Het concept hoogsensitiviteit

Post van Sietske A.E. Walda uit haar scriptie: Hoogsensitiviteit bij Kinderen in het Basisonderwijs



Aron en Aron (1997) bepaalden met behulp van een kwalitatief interview met respondenten die zichzelf hoogsensititief noemden wat de basiskarakteristieken van de eigenschap hoogsensitiviteit moesten zijn. 

Vervolgens werd een zestal kwantitatieve onderzoeken uitgevoerd, waarbij gebruik gemaakt werd van vragenlijsten voor het vaststellen van introversie, emotionaliteit en hoogsensitiviteit. 
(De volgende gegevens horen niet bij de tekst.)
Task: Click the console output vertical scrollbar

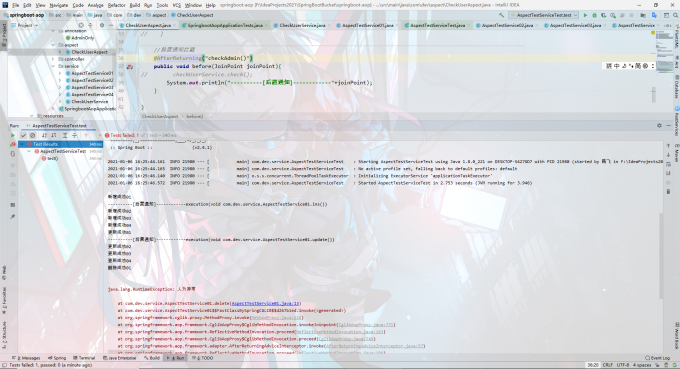Action: (x=661, y=256)
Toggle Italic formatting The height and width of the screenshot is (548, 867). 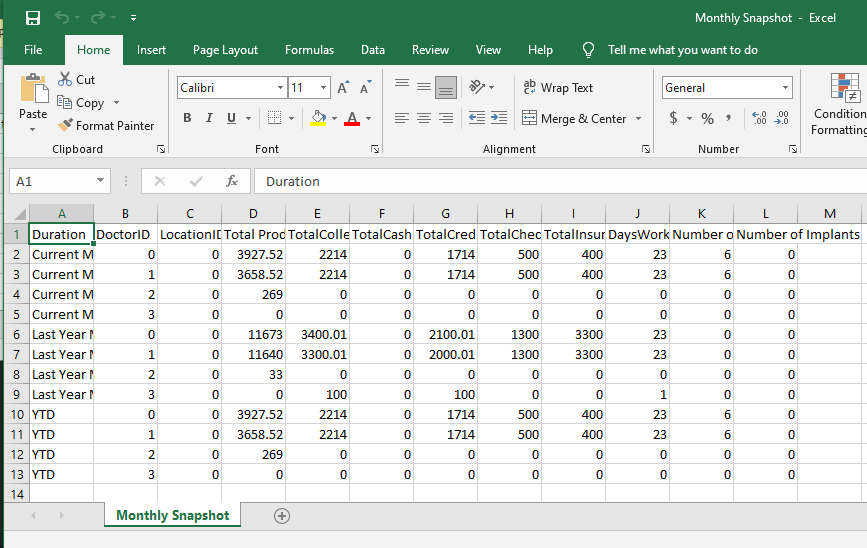pos(209,118)
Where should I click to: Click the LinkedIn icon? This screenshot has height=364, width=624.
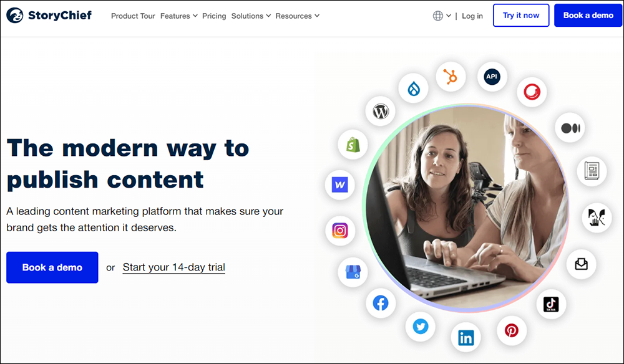point(466,338)
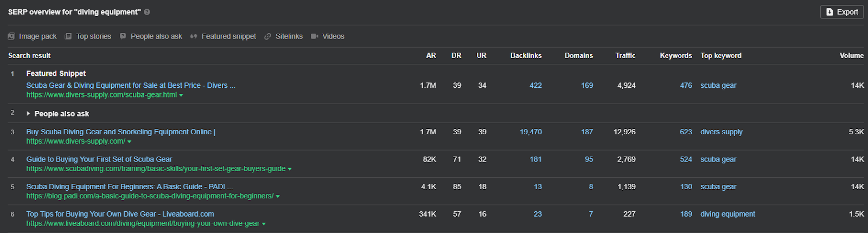Screen dimensions: 868x233
Task: Open 169 referring domains for Featured Snippet
Action: (587, 85)
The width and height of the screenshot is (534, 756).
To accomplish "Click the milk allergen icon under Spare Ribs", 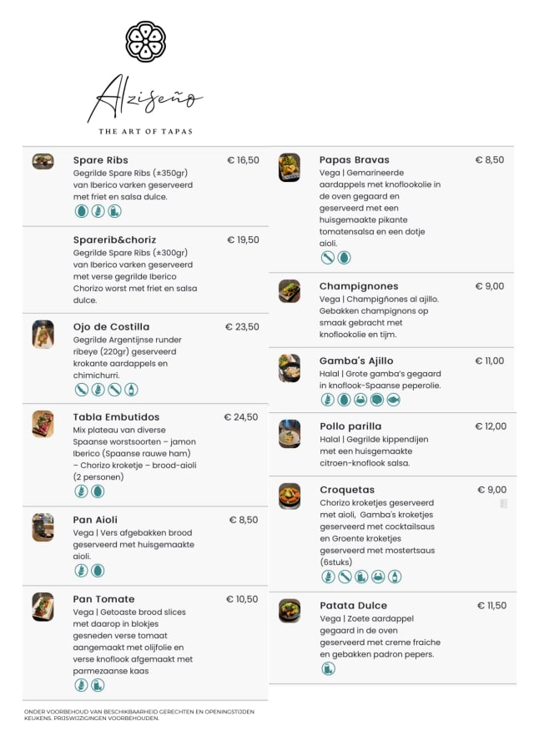I will click(x=114, y=211).
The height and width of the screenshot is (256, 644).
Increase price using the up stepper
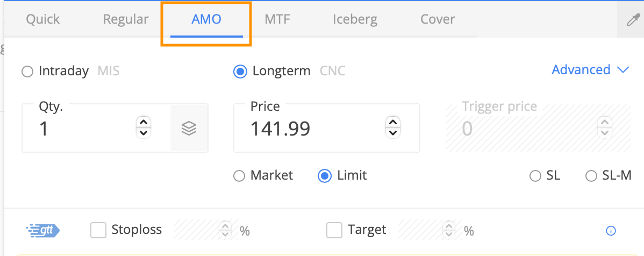click(x=392, y=122)
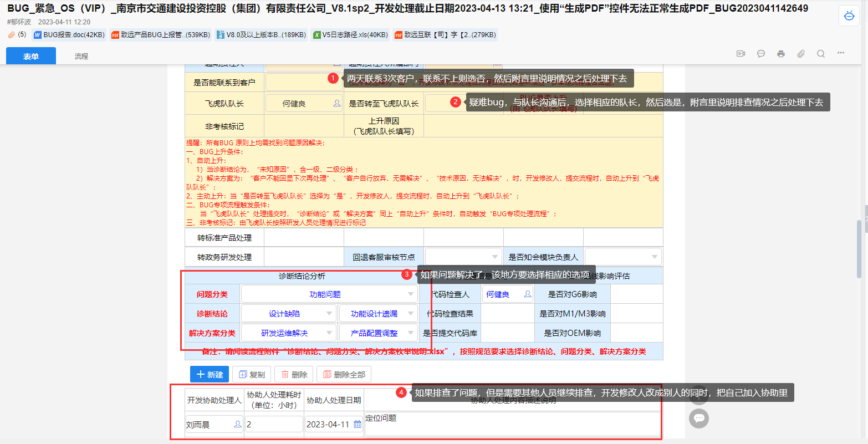
Task: Open the BUG报告.doc attachment
Action: coord(69,35)
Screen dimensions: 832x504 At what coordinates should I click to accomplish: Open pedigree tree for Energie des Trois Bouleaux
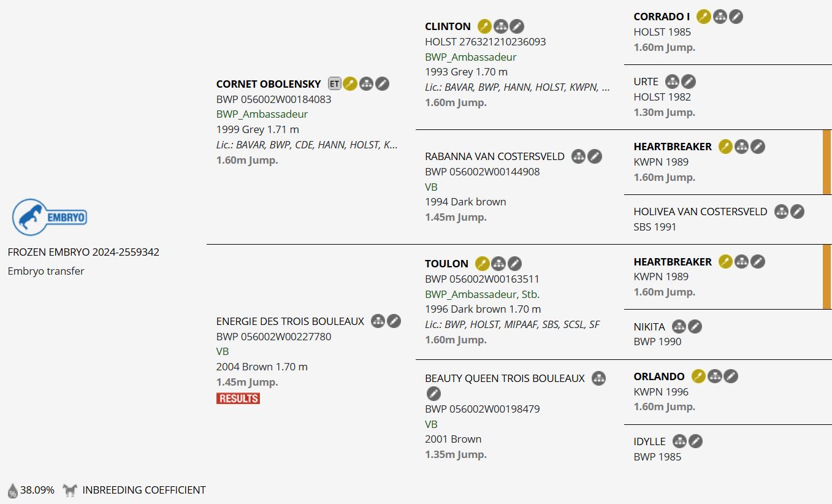coord(378,321)
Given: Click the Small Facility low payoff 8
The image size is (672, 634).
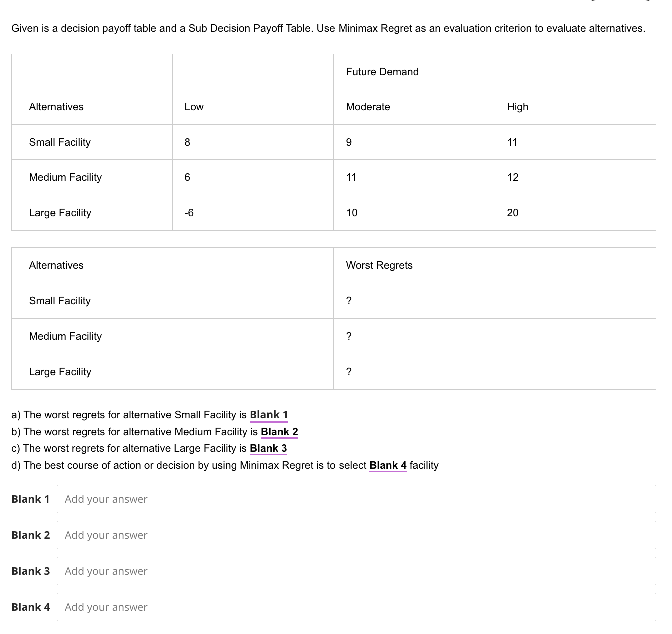Looking at the screenshot, I should point(187,142).
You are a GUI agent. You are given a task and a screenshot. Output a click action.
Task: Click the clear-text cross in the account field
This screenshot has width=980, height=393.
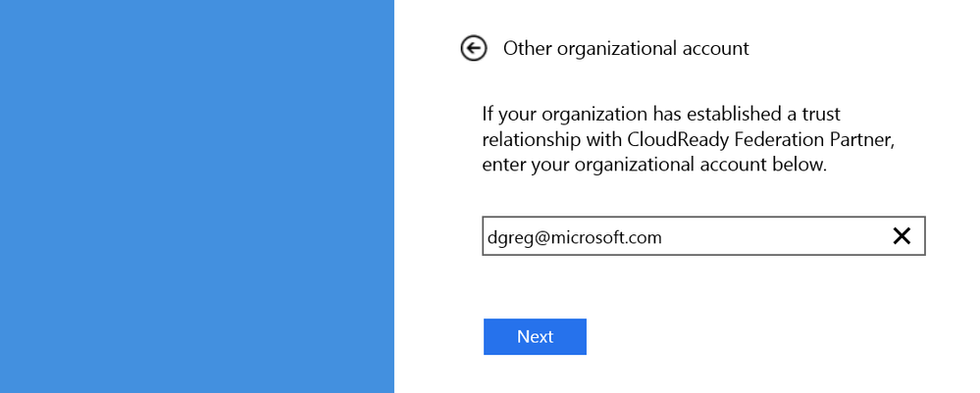[x=901, y=236]

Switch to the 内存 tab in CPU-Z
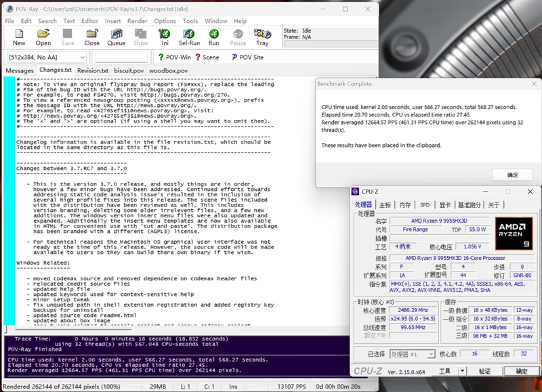tap(405, 204)
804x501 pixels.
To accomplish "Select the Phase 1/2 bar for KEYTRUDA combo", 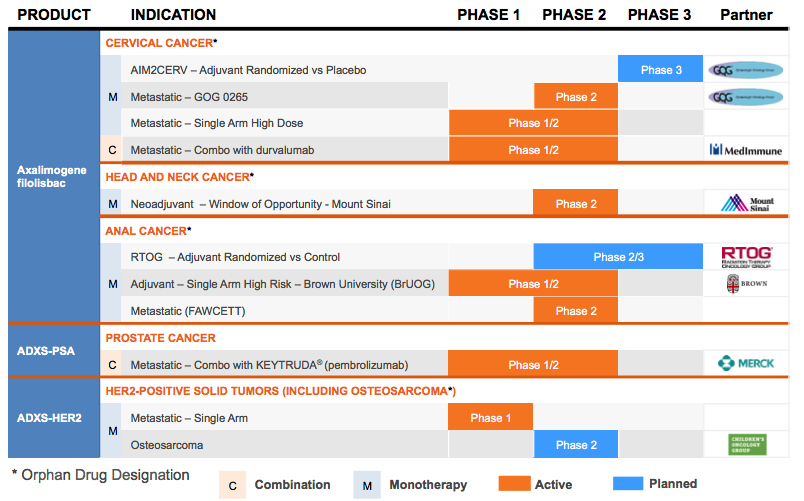I will pos(532,364).
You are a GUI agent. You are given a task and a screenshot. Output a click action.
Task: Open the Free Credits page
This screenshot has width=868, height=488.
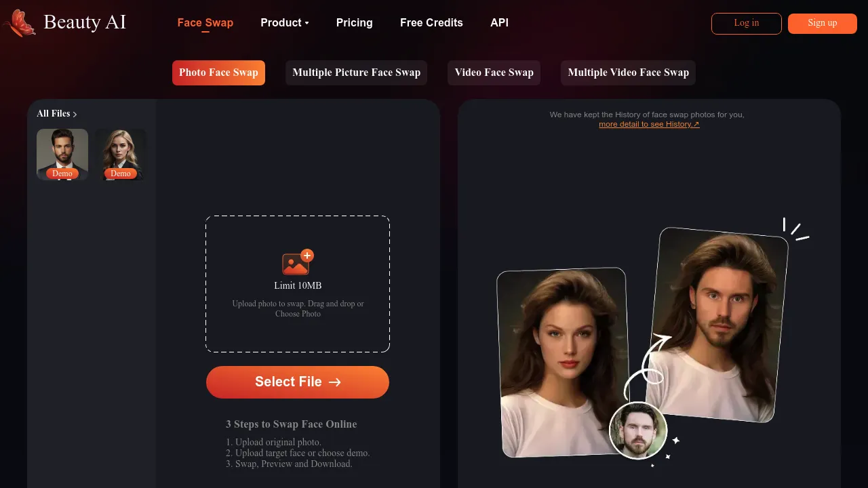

Aron en Aron ontwikkelden zelf een vragenlijst voor hoogsensitiviteit die zij de Highly Sensitive Person Scale (HSP-Schaal) noemden op grond van de basiskenmerken die waren vastgesteld in het voorafgaande kwalitatieve onderzoek. Op basis van de reslutaten van elk onderzoek werden bij het volgende onderzoek items toegevoegd of vervangen om de betrouwbaarheid van de schaal te verhogen.
 
De resultaten van alle onderzoeken wezen erop dat er wat de HSP-Schaal betreft sprake was van een unidimensioneel construct met gemiddeld tot hoge inter-itemcorrelaties en een hoge betrouwbaarheid. 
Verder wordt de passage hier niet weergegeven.